Sur la question nord-coréenne, l’approche de Trump est encore plus inconsidérée, le président américain menaçant de « détruire intégralement » la Corée du Nord si cette dernière ne consent pas à abandonner son programme nucléaire. La probabilité que Pyongyang accède à cette demande américaine est proche de zéro. La probabilité que soit provoquée une guerre nucléaire est en revanche élevée et ne cesse d’augmenter. La Corée du Nord a en effet proclamé que l’Amérique lui avait officiellement déclaré la guerre, bien que la Maison-Blanche ait réfuté cette interprétation.
Trump, comme Bush, refuse les négociations
A l’instar de Bush, Trump bouleverse la célèbre maxime du président John F. Kennedy. Pour JFK, les Américains ne doivent jamais négocier par peur, mais, pour autant, ne jamais avoir peur de négocier. Trump, comme Bush, refuse les négociations par crainte d’apparaître faible et privilégie les demandes unilatérales appuyées par la menace ou la réalité d’un usage de la force.
A condition d’une certaine vision, il n’est pas difficile d’imaginer l’Iran et les Etats-Unis coopérer sur de nombreux fronts, plutôt que d’avoir à gérer la menace d’une guerre. La mise en place d’une solution à deux Etats pour Israël et la Palestine contribuerait par ailleurs à dissiper la position anti-Israël de l’Iran.

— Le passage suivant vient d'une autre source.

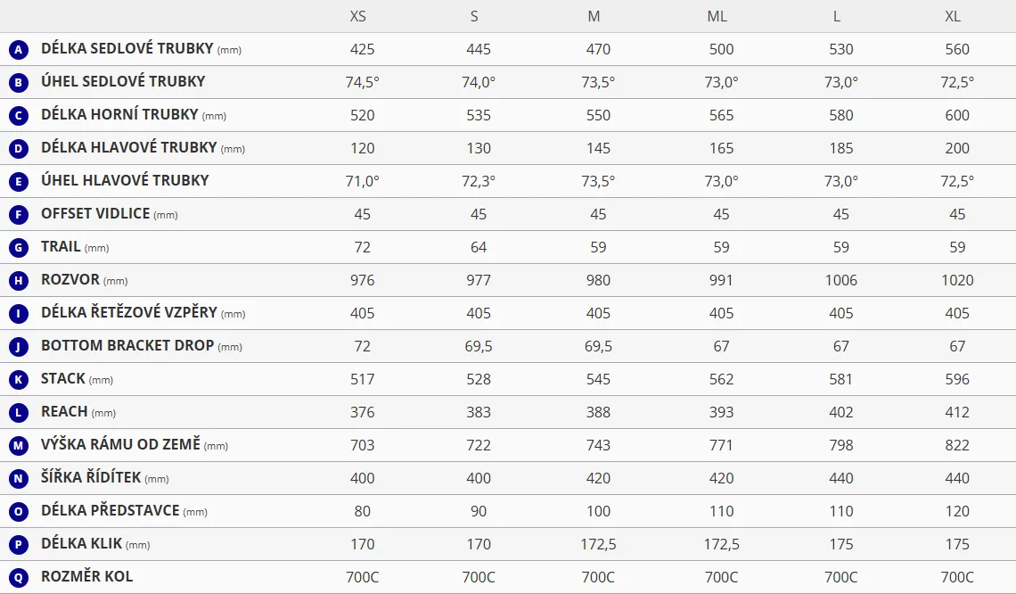The height and width of the screenshot is (594, 1016).
Task: Click the G badge next to Trail
Action: [x=18, y=247]
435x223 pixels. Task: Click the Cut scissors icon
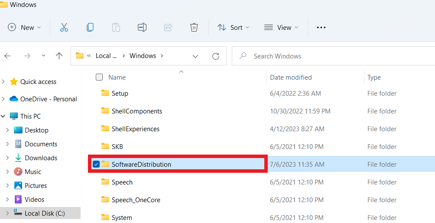pyautogui.click(x=64, y=27)
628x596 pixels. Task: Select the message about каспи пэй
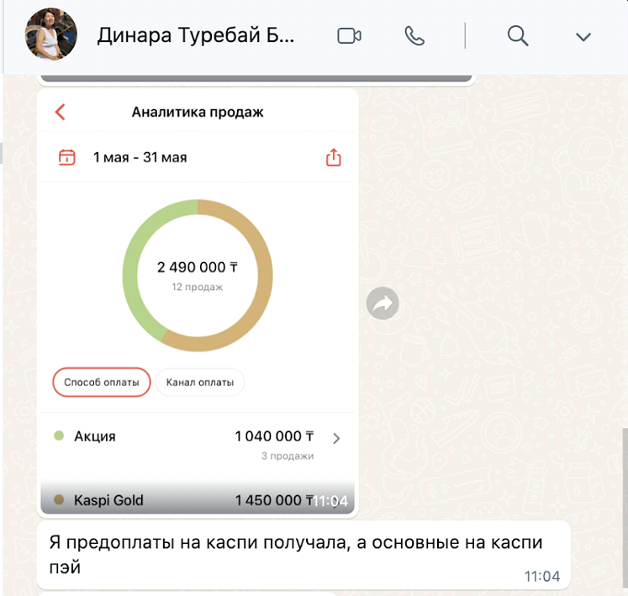point(303,555)
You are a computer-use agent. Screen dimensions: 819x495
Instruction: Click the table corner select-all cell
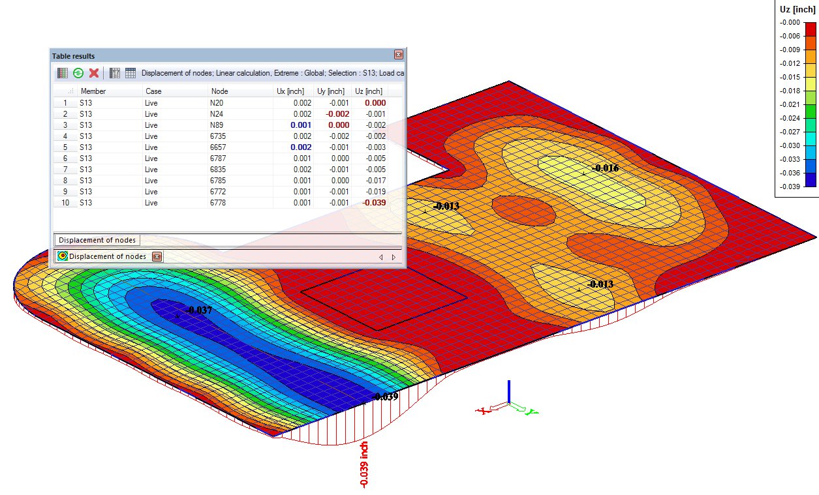tap(65, 91)
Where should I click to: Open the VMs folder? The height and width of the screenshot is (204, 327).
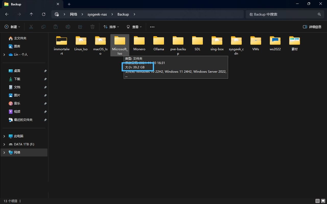[255, 43]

De son côté, le pouvoir nord-coréen cherche à s’équiper d’un arsenal nucléaire qui lui permette de dissuader toute tentative américaine de changement de régime. Ses craintes ne sont pas totalement infondées.
Après tout, l’Amérique a renversé ou tenté de renverser plusieurs régimes non nucléaires auxquels elle s’opposait, notamment en Afghanistan, en Irak, en Libye et (sans succès) en Syrie.
Arrogance déconnectée des réalités géopolitiques
Les Etats-Unis souffrent d’une arrogance de puissance militaire, déconnectée des réalités géopolitiques d’aujourd’hui. L’interventionnisme militaire a échoué maintes et maintes fois – et s’avère actuellement plus périlleux que jamais. Narcissique et malintentionné, Trump recherche satisfaction immédiate et victoire politique. Les récentes guerres de l’Amérique ont initialement produit cette satisfaction de l’instant, qui a rapidement cédé la place aux regrets – l’éphémère contentement ayant été suivi par un désarroi extrêmement profond.